You might also expect an extra signal head to control southbound traffic on Sidney, as there are three lanes southbound there, too. But Jeff Shea, traffic engineer for Kitsap County, says  two signals for the major movement are the only requirement,. Whoever designed the signal system there presumably decided that the signal heads there meet the standard

And yes, the wide area outside the edge line for westbound traffic is the shoulder and an illegal place to drive, although many drivers, not just teens on cell phones, use the shoulder there and at most other intersections to make a right turn on red when traffic keeps them from making the turn legally.

Port Orchard striping is a waiting game


The in basket: Sarann Walker and Cliff Kincaid are concerned about a couple of places inside the city of Port Orchard where the lane striping has worn off and drivers have to guess where they should be relative to other traffic.

Sarann lives near Marcus Whitman Junior High and is worried about the lack of striping on Mile Hill Drive at the city limits around Harrison Street.

“It’s a real mess trying to make a left turn onto Harrison or in the opposite direction,” she said. “The stripes are all worn away. l don’t feel really comfortable there.”

Cliff sees the same problem at the intersection of Sedgwick and Sidney roads at the town’s southern city limits.  

“If you are headed east at the new intersection,” he said, “the yellow line for the left turn lane heading west has been obliterated. I’ve almost had a head-on there, though I am a pretty cautious driver.”

The out basket: Mark Dorsey, public works director for Port Orchard, says he is getting anxious waiting for Kitsap County, with which the city contracts for the annual restriping of its streets, to get the job done. The contract has been signed for a couple of months, he said, and bad weather is coming. 

He expects the county’s work to include both the areas Sarann and Cliff describe, even though the Mile Hill spot is where the city and state are at odds over which should be maintaining it. The city this summer filled in the delaminations that were creating a rough roadway there and will pay for the striping while the jurisdictional issue is hashed out, he said.

The state plans to ask the Legislature for permission to turn Highway 166 from the Sidney Avenue intersection downtown to the eastern city limit near Harrison over to the city. Mark says the city doesn’t plan to “just roll over and let them,” and is working with state Sen. Derek Kilmer on a strategy for opposing the plan.

The striping of city streets also will include Tremont Street from the city limit to the Highway 16 freeway. Mark said the city’s contract with the county doesn’t call for the added expense of recessing the reflective lane markers there, as the county was able to do for the first time from the city limits east this spring.

Sedgwick-Sidney signal hadn’t been working

The in basket: Thom Smithson wrote on May 6 to say something was wrong with the traffic signal at Sedgwick and Sidney roads in Port Orchard.

“The timing on this light going east and west on Sedgwick has been totally screwed up for months,” he said. “For a while it has let east and west and turn traffic on Sedgwick sit for up to five minutes watching little or no traffic go by on Sidney. 

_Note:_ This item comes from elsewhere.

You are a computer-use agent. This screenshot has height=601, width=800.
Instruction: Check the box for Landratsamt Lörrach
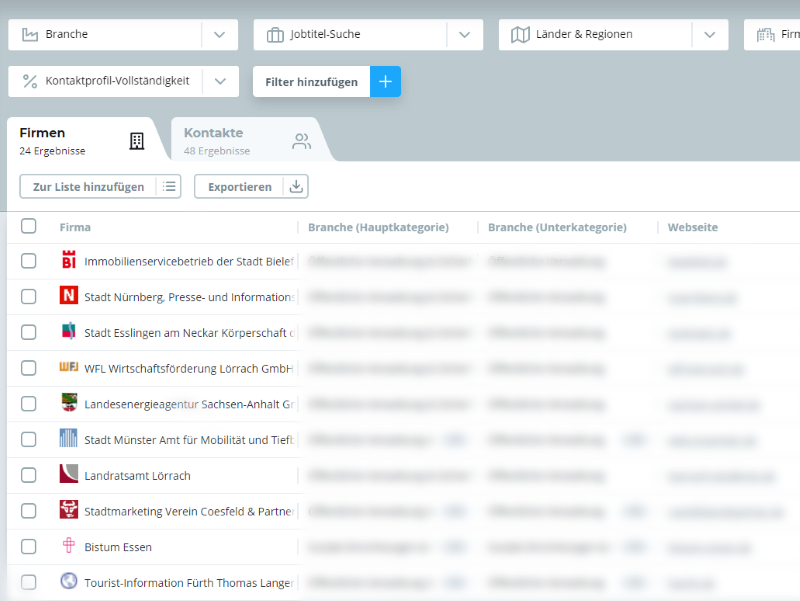(29, 476)
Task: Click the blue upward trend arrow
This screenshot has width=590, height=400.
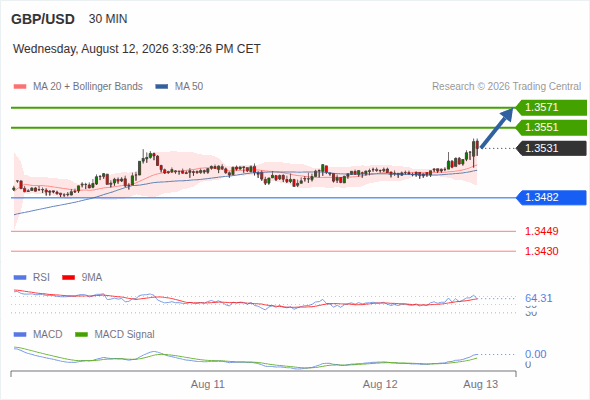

“Yesterday evening was too much,” he said. “I was going east on Sedgwick and was stopped at the intersection for its normal extended wait but it did a new one. I sat through two cycles watching Sydney traffic go north and south with the usual interminable wait but this time the light stayed red for us going east while the west bound straight and turn traffic went their merry way. I finally managed to illegally inch past the lady in front of me on the right and turn south on Sidney then go through the Albertson’s parking lot to get past the intersection.

“Please see if you can get anyone to look into this.”

The out basket: It should be fixed now. Mark Dorsey, Port Orchard’s public works director, had the city of Bremerton signal shop, with which Port Orchard contracts for signal maintenance, check the signal and they found “some errors in the computer….made repairs/adjustments.  Hopefully it is fixed,” he said.

Thom tells me,”East and west on Sedgwick is still a bit long but not as bad as it was.”